- EXTRACTED TEXT -
*****

Yes, I have, and it has been the great heartbreak of my life. We tried for years with no success. It was discovered that my fallopian tubes weren't patent due to endometiosis and I was told that IVF was my only hope. However, I had reached my limit and refused to go that route. Infertility tests for the female are invasive and very painful, both physically and psychologically, and so are most of the treatments.

It is soul-crushing to fail at something one really wants and that most other people accomplish with ease. I went into a deep depression and stopped communicating with everyone.

I looked into special needs and foreign adoption and tried to have a home study done for that. Out of five agencies in our area, only one was willing to help. We needed to set up three appointments: one with the wife alone, one with the husband alone and one to inspect our home. I explained that I was unable to make an appointment for my husband since he was on an extended business trip in Europe that had no firm end date. The social worker then stated that I was obviously not serious about adoption since I wasn't willing to set up a time for my husband to meet her. She could not see that my husband's schedule was out of my control.

Next I tried the foster system in my county. However, as soon as the person who answered the phone heard my voice, she asked if I was white. When I replied that I am, she told me that they would not place a black or hispanic child with me and they had no white children. I told her I was not necessarily looking for a white child and asked if a loving home was considered better than no home at all. She said that they don't have any trouble finding homes for their children and HUNG UP ON ME!

Then my neighbor told me she recently aborted her second pregnancy because she didn't want another child and her daughter did not want a sibling. I expressed disppointment that she hadn't given it to me to raise, since she knew what was happening in my life. I was shocked when she told me she did not want anyone else raising her child! I had a hard time refraining from saying, "so you had it killed".

I kept trying to remain hopeful and optimistic that things would work out in the end, even though the experience was soul-shattering. I was soon to learn, however, that my husband really did not want to adopt. He felt that it would be "someone else's child" we would be raising and not "our own". I was unable to convince him that adoption would make the child our own, despite his or her genetic differences.

I wish you luck in adopting and hope you don't have to go through what I did.

*****

- INFORMATION PROVIDED -
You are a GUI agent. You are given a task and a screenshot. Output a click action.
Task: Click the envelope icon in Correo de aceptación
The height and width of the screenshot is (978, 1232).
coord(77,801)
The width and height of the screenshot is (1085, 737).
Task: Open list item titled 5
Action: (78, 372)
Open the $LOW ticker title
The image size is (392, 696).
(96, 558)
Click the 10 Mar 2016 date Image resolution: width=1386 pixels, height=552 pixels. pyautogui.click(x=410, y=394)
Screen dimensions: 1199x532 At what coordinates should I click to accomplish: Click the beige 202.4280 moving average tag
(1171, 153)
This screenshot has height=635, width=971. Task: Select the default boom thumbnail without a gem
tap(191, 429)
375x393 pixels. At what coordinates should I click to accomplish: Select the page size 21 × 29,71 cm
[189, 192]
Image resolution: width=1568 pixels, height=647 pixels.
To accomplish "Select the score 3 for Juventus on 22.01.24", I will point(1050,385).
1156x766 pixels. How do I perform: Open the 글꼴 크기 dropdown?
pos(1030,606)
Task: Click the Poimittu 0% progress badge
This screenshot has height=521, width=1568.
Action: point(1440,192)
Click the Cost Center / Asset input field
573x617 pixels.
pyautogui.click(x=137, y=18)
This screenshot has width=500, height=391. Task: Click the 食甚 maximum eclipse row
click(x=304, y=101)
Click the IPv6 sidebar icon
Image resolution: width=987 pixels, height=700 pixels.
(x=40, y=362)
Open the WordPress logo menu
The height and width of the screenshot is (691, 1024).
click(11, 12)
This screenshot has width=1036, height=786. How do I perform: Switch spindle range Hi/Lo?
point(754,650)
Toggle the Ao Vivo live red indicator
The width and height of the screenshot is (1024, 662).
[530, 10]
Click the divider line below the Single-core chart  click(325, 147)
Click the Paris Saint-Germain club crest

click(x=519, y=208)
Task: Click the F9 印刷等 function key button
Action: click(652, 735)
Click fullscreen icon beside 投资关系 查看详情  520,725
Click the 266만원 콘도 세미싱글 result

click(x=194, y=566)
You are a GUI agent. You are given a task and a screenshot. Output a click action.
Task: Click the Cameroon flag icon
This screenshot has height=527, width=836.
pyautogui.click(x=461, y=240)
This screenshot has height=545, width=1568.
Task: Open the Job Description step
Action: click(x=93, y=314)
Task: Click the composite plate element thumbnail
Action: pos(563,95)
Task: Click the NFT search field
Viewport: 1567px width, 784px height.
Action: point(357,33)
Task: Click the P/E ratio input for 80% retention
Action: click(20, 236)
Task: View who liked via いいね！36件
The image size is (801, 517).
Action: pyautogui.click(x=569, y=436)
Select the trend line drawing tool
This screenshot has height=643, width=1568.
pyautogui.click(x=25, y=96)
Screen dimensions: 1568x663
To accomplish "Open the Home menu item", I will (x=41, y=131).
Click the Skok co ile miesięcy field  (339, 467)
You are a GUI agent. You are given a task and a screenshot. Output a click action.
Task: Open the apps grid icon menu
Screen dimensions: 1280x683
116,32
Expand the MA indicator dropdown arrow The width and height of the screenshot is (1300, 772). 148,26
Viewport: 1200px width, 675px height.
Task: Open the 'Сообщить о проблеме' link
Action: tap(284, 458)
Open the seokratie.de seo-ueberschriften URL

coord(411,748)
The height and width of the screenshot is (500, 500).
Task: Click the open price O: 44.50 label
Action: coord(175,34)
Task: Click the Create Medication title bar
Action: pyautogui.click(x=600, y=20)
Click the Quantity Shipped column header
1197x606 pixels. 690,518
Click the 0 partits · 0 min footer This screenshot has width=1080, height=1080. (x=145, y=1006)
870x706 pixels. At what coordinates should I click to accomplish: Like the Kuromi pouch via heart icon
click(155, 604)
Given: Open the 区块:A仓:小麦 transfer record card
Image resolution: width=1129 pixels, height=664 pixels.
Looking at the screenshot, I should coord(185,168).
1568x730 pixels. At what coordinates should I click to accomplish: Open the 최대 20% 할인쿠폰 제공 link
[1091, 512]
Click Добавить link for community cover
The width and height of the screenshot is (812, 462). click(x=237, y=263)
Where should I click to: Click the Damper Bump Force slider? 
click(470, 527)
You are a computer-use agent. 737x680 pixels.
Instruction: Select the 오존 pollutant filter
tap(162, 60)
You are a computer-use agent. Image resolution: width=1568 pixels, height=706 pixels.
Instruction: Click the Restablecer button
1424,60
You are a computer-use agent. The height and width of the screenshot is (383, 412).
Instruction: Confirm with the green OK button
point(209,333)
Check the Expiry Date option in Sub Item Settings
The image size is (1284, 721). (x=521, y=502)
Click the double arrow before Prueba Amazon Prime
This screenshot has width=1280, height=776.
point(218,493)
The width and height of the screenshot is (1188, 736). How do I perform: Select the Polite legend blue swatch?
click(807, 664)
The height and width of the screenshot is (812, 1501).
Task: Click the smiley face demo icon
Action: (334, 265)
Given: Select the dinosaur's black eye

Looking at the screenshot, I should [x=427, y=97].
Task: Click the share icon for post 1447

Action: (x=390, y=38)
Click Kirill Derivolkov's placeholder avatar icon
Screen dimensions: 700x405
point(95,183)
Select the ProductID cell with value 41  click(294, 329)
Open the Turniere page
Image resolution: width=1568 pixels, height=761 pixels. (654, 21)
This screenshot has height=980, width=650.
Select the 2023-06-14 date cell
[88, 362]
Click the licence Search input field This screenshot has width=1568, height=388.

*****

- INSTRUCTIONS TO FOLLOW -
Print everything from "It is soul-crushing" down to "communicating with everyone." in the infertility account above, copying it exactly.

- SOLUTION FOR THIS EXERCISE -
It is soul-crushing to fail at something one really wants and that most other people accomplish with ease. I went into a deep depression and stopped communicating with everyone.